PZU Group Develops Market Risk Model for Solvency II Directive Compliance
Challenge
Ensure compliance with European Solvency II Directive capital requirements while improving the management of market risk
Solution
Use MATLAB to aggregate and clean financial data from multiple sources, develop a comprehensive market risk model, run Monte Carlo simulations, and quantify VaR
Results
- Market risk model development accelerated
- Production system delivered by nonprogrammer
- Calculation times cut by up to 85%
The European Union’s Solvency II Directive includes a solvency capital requirement (SCR) that defines how much capital insurers must hold. Introduced to reduce the risk that insurers would be unable to fully meet claims, Solvency II requires insurers to account for their exposure to market risk as well as the value-at-risk (VaR) of their holdings.
As one of the largest financial institutions in Poland and the largest insurance group in Central and Eastern Europe, PZU Group has developed a market risk model in MATLAB® to meet Solvency II requirements and manage risk more effectively.

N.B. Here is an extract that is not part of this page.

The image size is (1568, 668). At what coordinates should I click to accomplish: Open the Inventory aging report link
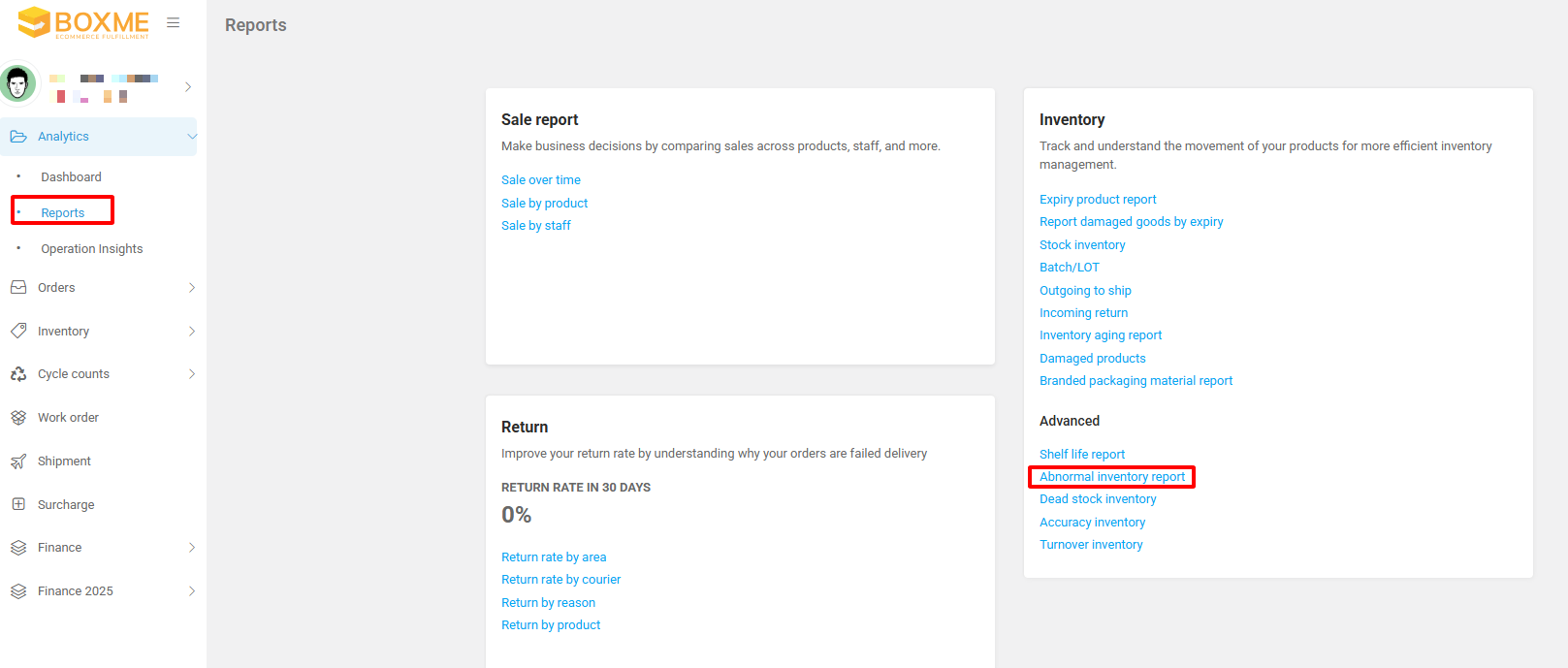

“We need to know where our risks are, and the standard formula for the solvency capital requirement does not give us all the answers,” says Adam Nowicki, expert coordinator in the department of risk management at PZU. “The internal market risk model we developed in MATLAB not only supports compliance with the principles of the Solvency II Directive, it also provides valuable insights about our market risk situation.”
Challenge
To calculate market risk, PZU needed to process data in disparate formats from about a dozen internal accounting and trading systems. Unable to find a commercially available market risk solution capable of meeting its needs, the PZU risk modeling group considered several options for developing its own. One option was a software package for symbolic mathematical computation, but this software lacked the file handling and error checking capabilities the group needed.
The group had previously developed risk models using Visual Basic for Applications (VBA), but found several drawbacks with this approach. The difficulties with VBA ranged from irksome—the switching of month and day in date handling, for example—to more serious concerns about the results of optimization solvers.
The group needed a development environment that nonprogrammers could use to develop a complete, production-ready market risk solution—from data collection and cleaning to risk modeling, Monte Carlo simulation, and VaR calculation. They wanted to accelerate calculations by taking advantage of multicore processors for parallel computing.
Solution
PZU used MATLAB to build a comprehensive market risk model.
Working in MATLAB with Statistics and Machine Learning Toolbox™, Nowicki developed algorithms to import and clean data from a variety of sources, including accounting and trading data from internal PZU systems and time series market data from Bloomberg. After checking the data for outliers and errors, the algorithms join the data from all sources and convert it into a standardized format.
Nowicki developed a time series market risk model in MATLAB based on GARCH processes and used the cleaned data to calibrate it. For each time series (including interest rates, equities, currencies, and indexes), the model evaluates PZU’s current position. For bonds with coupons, the model calculates cash flow dates using Financial Toolbox™.
Nowicki used the MATLAB nonlinear optimization function fminsearch to fit the probability density function in the market risk model, minimizing differences between the real and expected probability densities.
To speed these optimizations, Nowicki used Parallel Computing Toolbox™ to execute them concurrently on an eight-core processor.
After running Monte Carlo simulations in MATLAB using the model, Nowicki’s algorithms price PZU instruments, evaluate the company’s positions, and calculate VaR.
As a final step, Nowicki created an interface that other analysts can use to run the model and visualize results even if they have no experience with MATLAB. This interface and the underlying model are now used in production at PZU.
Results
- Market risk model development accelerated. “Using multiple tools to develop a financial model can be time-consuming and cause communication difficulties,” says Nowicki. “Development is faster with MATLAB because I can do everything under one roof, including collecting data, making connections with external systems and providers, cleaning the data, performing mathematical calculations and optimizations, and reporting results.”
- Production system delivered by nonprogrammer. “My background is in economics, not programming,” notes Nowicki. “Even though I don’t consider myself a great programmer, MATLAB enabled me to apply my expertise in finance to develop a proprietary market risk model that no vendor could provide for us.”
- Calculation times cut by up to 85%. “When I started optimizing multiple time series at once with Parallel Computing Toolbox, processing time dropped from more than a minute to less than 10 seconds,” says Nowicki. “I was astonished to find that complex optimizations were now taking less time to complete than the data collection and cleaning.”